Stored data
= Beginning of Section =

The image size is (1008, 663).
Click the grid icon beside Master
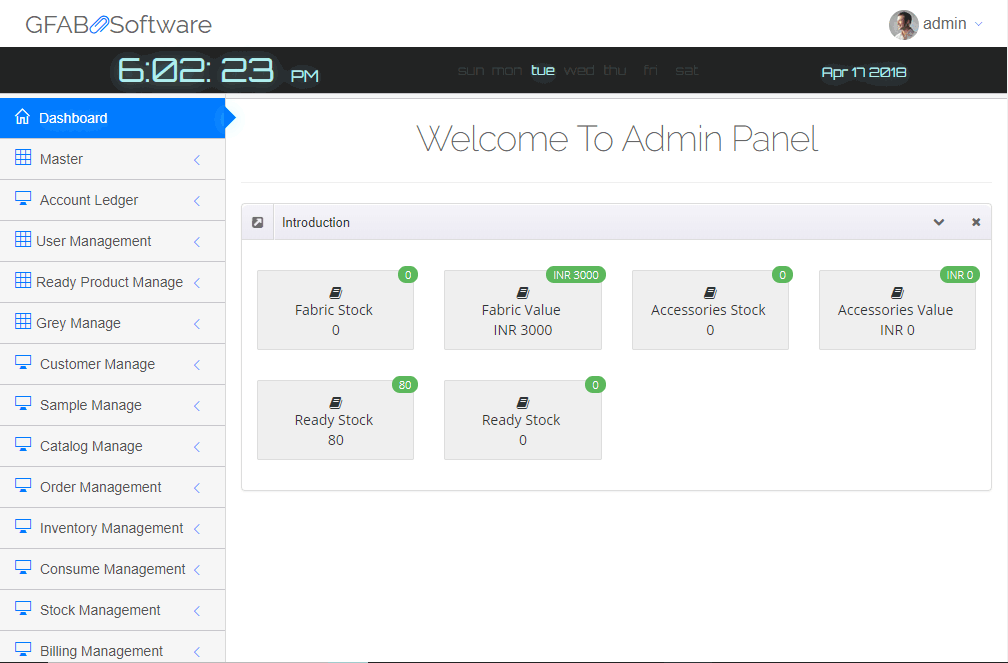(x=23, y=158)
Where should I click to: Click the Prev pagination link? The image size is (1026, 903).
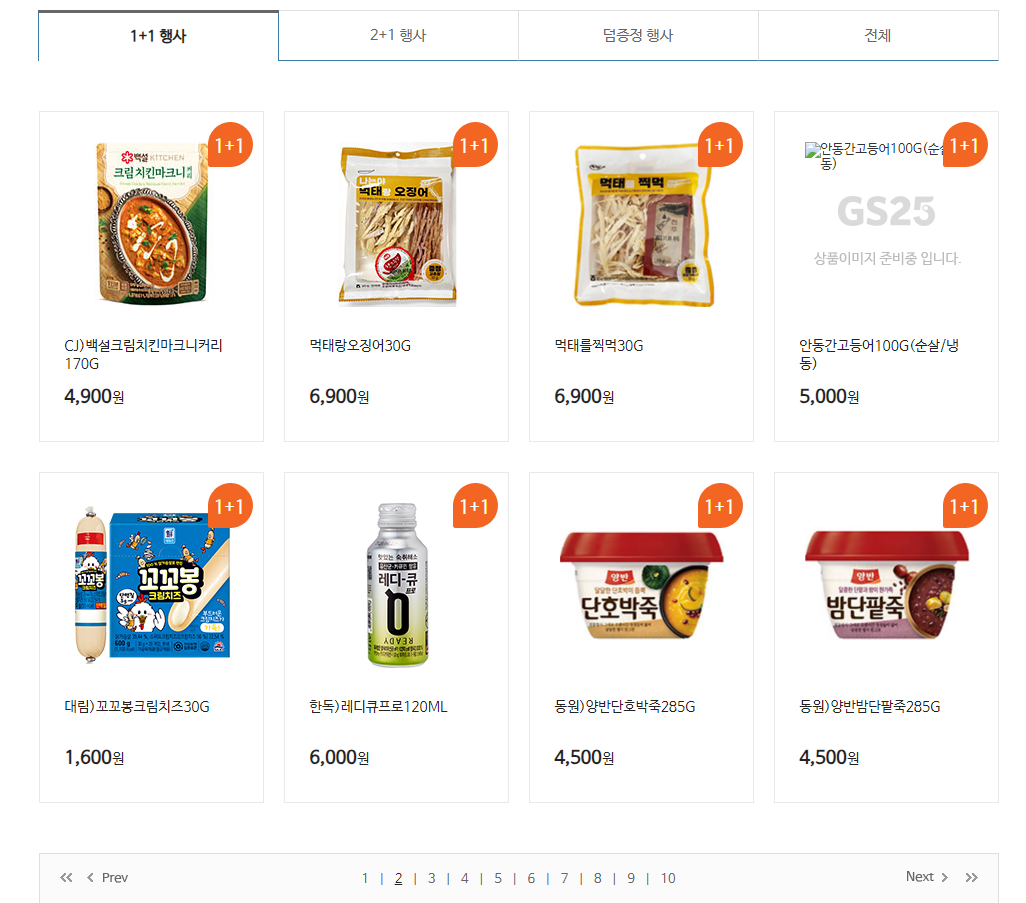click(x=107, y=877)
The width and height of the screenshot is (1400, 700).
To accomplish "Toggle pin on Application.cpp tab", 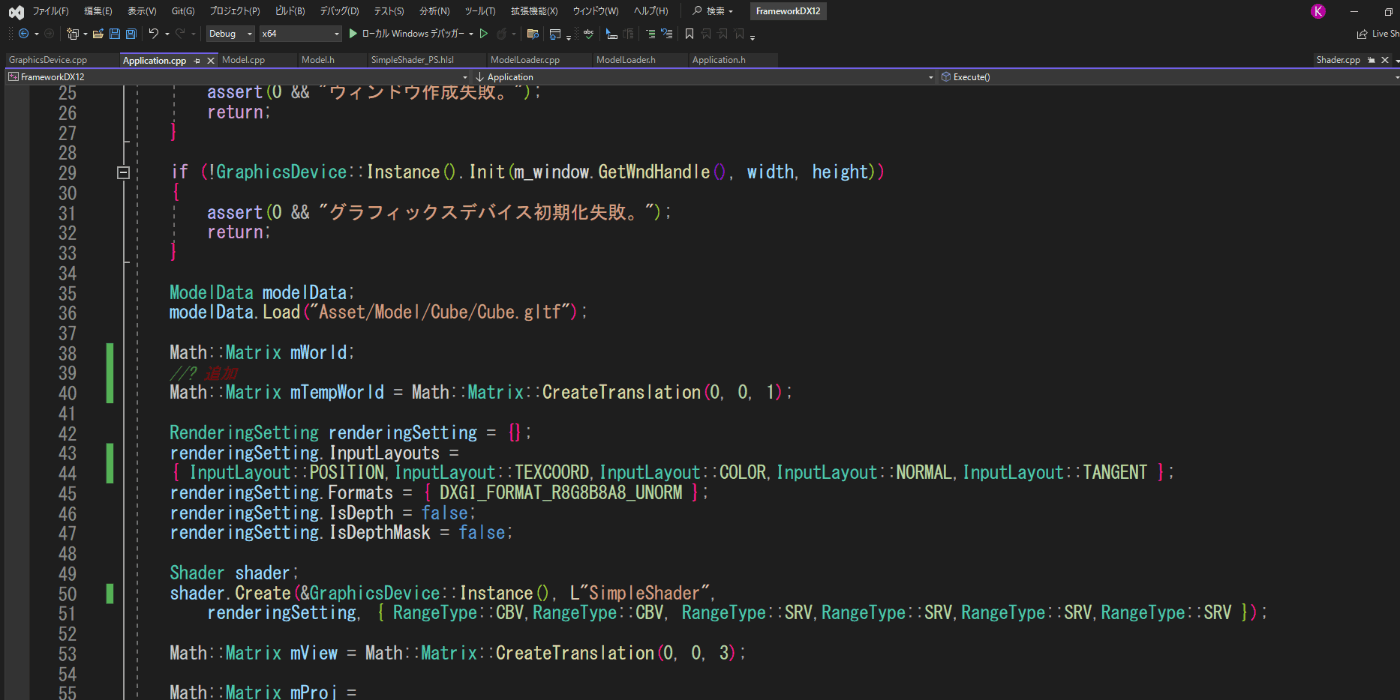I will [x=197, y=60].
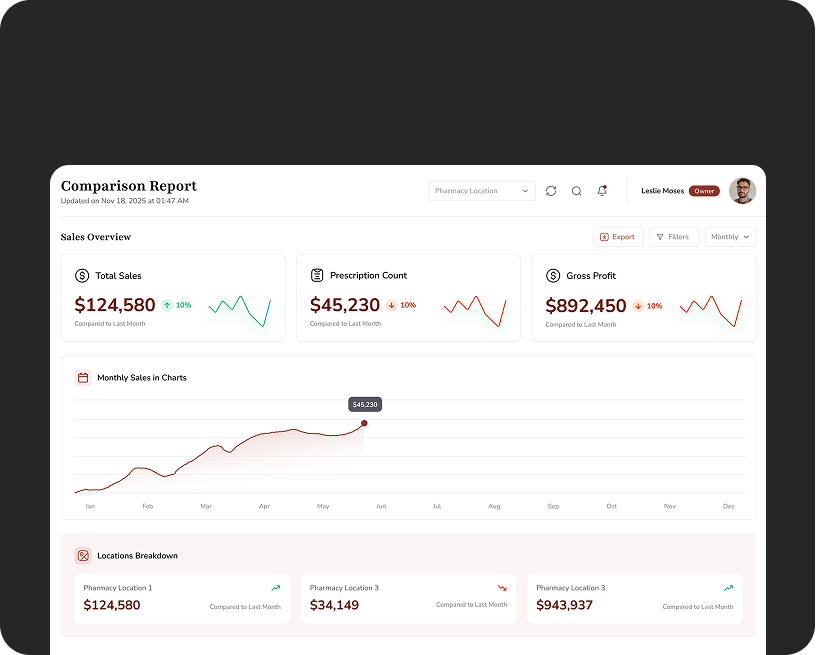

= End of Section =

▸ **ASSIGNMENT**: Your reply should consist solely of the lines above, from the opening line through the line with "The width and", reproduced exactly and without pictures.

▸ **OUTPUT**:
The image size is (1008, 663).
Click the grid icon beside Master
(x=23, y=158)
Where should I click to: Click the Prev pagination link? The image size is (1026, 903).
click(x=107, y=877)
The width and height of the screenshot is (1400, 700).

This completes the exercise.